Tout au long de sa vie, Egon Schiele aura révélé une multitude d’aspects de lui-même : Schiele l’efféminé, l’élégant, le dandy ; Schiele l’angoissé, le craintif ; Schiele le stoïque, le coléreux ; Schiele beau et Schiele hideux. Parfois, il s’est même infligé un strabisme impressionnant, allusion humoristique à son nom de famille : le verbe schielen signifie loucher en allemand, et nombre de critiques hostiles à son art n’hésitaient pas à en faire un jeu de mots. Son trait aux inflexions sismographiques permet bien de souligner les nuances graphiques des poses excessives, et son pinceau, chargé de rouges brillants ou de mauves crépusculaires, suit les concavités accentuées de l’abdomen et les protubérances angulaires des os avec une fidélité obsessionnelle. On compte au moins cent soixante-dix autoportraits peints ou dessinés, et une gravure.
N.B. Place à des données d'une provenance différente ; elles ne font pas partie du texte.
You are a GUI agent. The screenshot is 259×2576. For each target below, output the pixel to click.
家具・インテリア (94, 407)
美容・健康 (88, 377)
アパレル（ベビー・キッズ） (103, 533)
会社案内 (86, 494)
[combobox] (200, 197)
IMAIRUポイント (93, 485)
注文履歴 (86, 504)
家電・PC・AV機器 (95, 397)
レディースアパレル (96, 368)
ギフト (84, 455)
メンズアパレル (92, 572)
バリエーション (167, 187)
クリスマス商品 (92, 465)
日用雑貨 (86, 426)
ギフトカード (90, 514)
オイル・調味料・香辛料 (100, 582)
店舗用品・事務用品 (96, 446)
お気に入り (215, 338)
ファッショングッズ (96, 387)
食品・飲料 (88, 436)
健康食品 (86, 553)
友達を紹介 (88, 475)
En 1914, à la suite des problèmes d’argent de Schiele, le collectionneur et critique d’art Arthur Roessler l’encourage à la réalisation d’estampes, pensant qu’il pourrait profiter d’un marché allemand en plein essor dans ce domaine. Roessler lui fournit le matériel nécessaire. Schiele exécute alors plusieurs estampes remarquables. Deux premières gravures indépendantes sont terminées le 8 mai 1914 : notre Autoportrait, et le Portrait de Franz Hauer, l’un des fervents défenseurs de l’artiste. Les plaques sont gravées à la pointe sèche, technique apprise auprès de Robert Philippi cette année-là. Son usage est remarquable, au regard de la production gravée du mouvement expressionniste qui aura toujours préféré l’usage de de la gravure sur bois (Schiele y viendra sur le tard, pour la composition d’affiches ou de programmes de théâtre). De la même manière, alors que ses collègues allemands, dont il découvre le travail lors d’un séjour à Munich en août 1912, s’attachent à tirer les leçons du fauvisme, Schiele semble plus attiré par le cubisme et ses enjeux graphiques. Il garde ses distances vis-à-vis des couleurs trop éclatantes, sa peinture développant des teintes sourdes, la couleur étant surtout utilisée pour des valeurs de contraste. Il n’est donc pas surprenant qu’il se soit approprié si aisément ce nouveau médium. Mais il abandonnera la pratique de la gravure quelques mois plus tard, la trouvant trop laborieuse à l’exécution. Les estampes réalisées en 1914 ne sont pas éditées du vivant de l’artiste : c’est la maison d’édition Rikola qui publia en 1922, d’après les plaques originales exceptionnellement
réunies, la première édition complète des gravures d’Egon Schiele, le nombre d’exemplaires ayant été limité à quatre-vingts. Ce portfolio est considéré comme l’édition originale.

Si les poses complexes, les jeux perspectifs, la gestuelle insolite, sont autant d’éléments qui caractérisent les recherches de Schiele sur le portrait et l’autoportrait, notre oeuvre se dégage par sa singulière sobriété. On retrouve ici une influence marquée de l’art africain et océanien, que Schiele avait commencé à collectionner quelques années auparavant. C’est bien le modèle du masque qui domine ce visage décharné réduit à une ossature exagérée, un front dégarni, des arcades sourcilières, un menton et un nez saillants. Le contraste avec les lèvres pulpeuses est saisissant. La composition laissant la moitié inférieure droite quasiment vide, la finesse du trait et les paupières lourdes évoquent une volonté de disparition, un effacement par le sommeil ou la mort. En contradiction, il y a cet oeil près de la bouche, oeil qui a sa vie propre, manifestement un premier essai que l’artiste a choisi de conserver (il aurait pu changer de plaque ou polir cette partie). Et cet oeil est frontalement tourné vers le spectateur, accentuant la tension entre l’éveil et le sommeil, dans une symbolique que les surréalistes, tel Picabia, développeront quelque temps plus tard. Ainsi, nous montrant un état psychologique proche de l’hypnose, Schiele parvient à nous observer dans notre contemplation, par un procédé insolite qui permet d’éviter le dispositif – un classique de l’autoportrait – du regard dans le miroir. (P.R.)